Citoyen britannique vivant en France, David Michael Clarke crée des jeux de mots et des glissements de sens entre sa langue maternelle et la langue française. En 2013, à l’invitation du Lycée Félix le Dantec de Lannion et d’Itinéraires bis-galerie du Dourven, David Michael Clarke bénéficie d’une résidence d’artiste au sein du Lycée.

Le 2 septembre 2012, lors d’un entretien, il développe le contexte de son projet de résidence :

« J’ai récemment découvert le projet pour la vie rurale mené par Le Corbusier dans les années 30.

Ce projet a été et est toujours radical ; l’ancien village de Piacé (Sarthe) aurait été remplacé par un village coopératif et « radieux ». Dans le village, Le Corbusier a pensé à un club, un lieu de rencontre et d’échange, un lieu où les paysans puissent participer aux activités culturelles ou sportives, ou tout simplement partager un verre et dialoguer. Grâce à cet échange d’idées, le village pourrait évoluer. Selon Le Corbusier, le club pourrait être perçu comme le cerveau du village. Par la suite, j’ai décidé de m’interroger sur cette idée de club.

Un jour, en traversant la Mayenne, j’ai croisé une manifestation remarquable. Une usine avait pollué le bocage. Le lait produit par les deux troupeaux de vaches est devenu imbuvable ; les vaches ont été abattues. Les paysans ont exprimé leur malheur d’une manière très sculpturale. Six potences ont été érigées et des têtes de vaches, découpées dans du carton noir, ont été pendues. Cela a été un geste fort. Comme des cerfs-volants, les têtes se sont envolées dans le vent. En réaction, j’ai prononcé à haute voix, « Wow ! Flying Black Cows ! » et par la suite, « Flying Black Cows … ceci pourrait être le nom de mon club ! »
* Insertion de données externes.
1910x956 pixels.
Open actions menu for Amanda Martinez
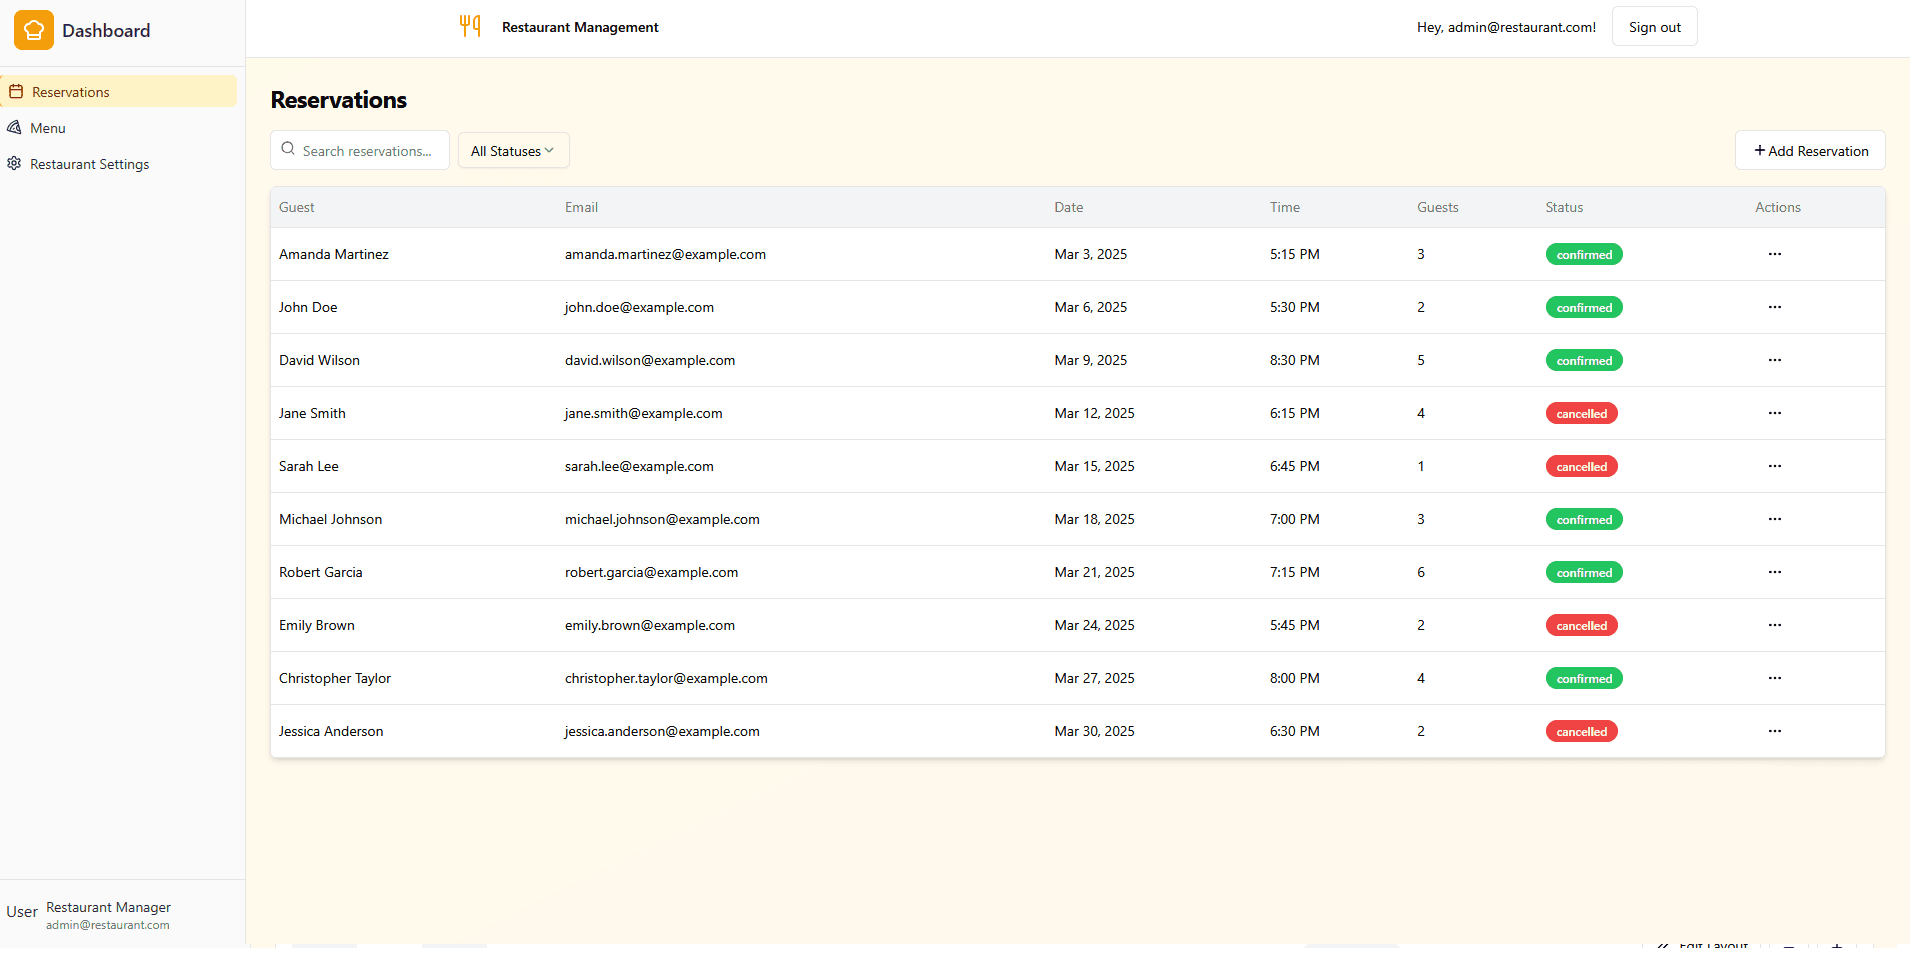tap(1774, 254)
La première manifestation du Flying Black Cow Club a eu lieu dans le cadre du projet AFIAC, dans le Tarn. Tous les ans, dix artistes sont invités à créer des installations et des événements chez les habitants. J’ai été accueilli par Alice et Michel Séon qui m’ont témoigné de leur vie dans l’agriculture. Ceci a été un long parcours à partir du remaniement de la plaine, à travers une époque d’exploitation intensive, afin d’arriver à un projet de développement durable. Aujourd’hui, ils sont à la retraite et leurs enfants ont repris la ferme. Pourtant, ils ne sont pas pour autant désengagés. Ils continuent d’être passionnés par les challenges auxquels sont confrontés les paysans d’aujourd’hui et de demain.
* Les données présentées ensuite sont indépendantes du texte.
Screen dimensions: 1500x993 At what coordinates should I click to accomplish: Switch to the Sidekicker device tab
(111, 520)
Lorsque j’ai fait un tour de la ferme, je suis tombé sur un énorme tas de pneus. Je me suis dit que je pourrais m’en servir pour faire une sculpture, mais quand j’ai suggéré l’idée à Alice, elle avait l’air troublée. C’est la génération d’Alice et Michel qui a amené les pneus dans les fermes. Ils s’en sont servis pour la construction des silos. Aujourd’hui les jeunes agriculteurs utilisent d’autres méthodes ; les tas de pneus pourrissent, polluent et gâchent le paysage. Alice et ses camarades ont créé une association afin d’étudier le problème avec l’espoir de pouvoir assurer le recyclage. Pour commencer, ils ont recensé tous les tas de pneus usés dans la communauté de communes. A cette date, ils ont trouvé seize mille huit cent quatre vingt quatorze pneus. Mon père vient d’Hong Kong. Un souvenir d’enfance : mon père faisant ses calculs sur son boulier chinois. Le boulier chinois est une machine très ancienne. Il y a très peu d’écart entre sa forme et sa fonction. La fonction est d’assister l’homme à répondre à ses challenges. J’ai songé créer un boulier chinois géant et écrire cette énorme chiffre dessus.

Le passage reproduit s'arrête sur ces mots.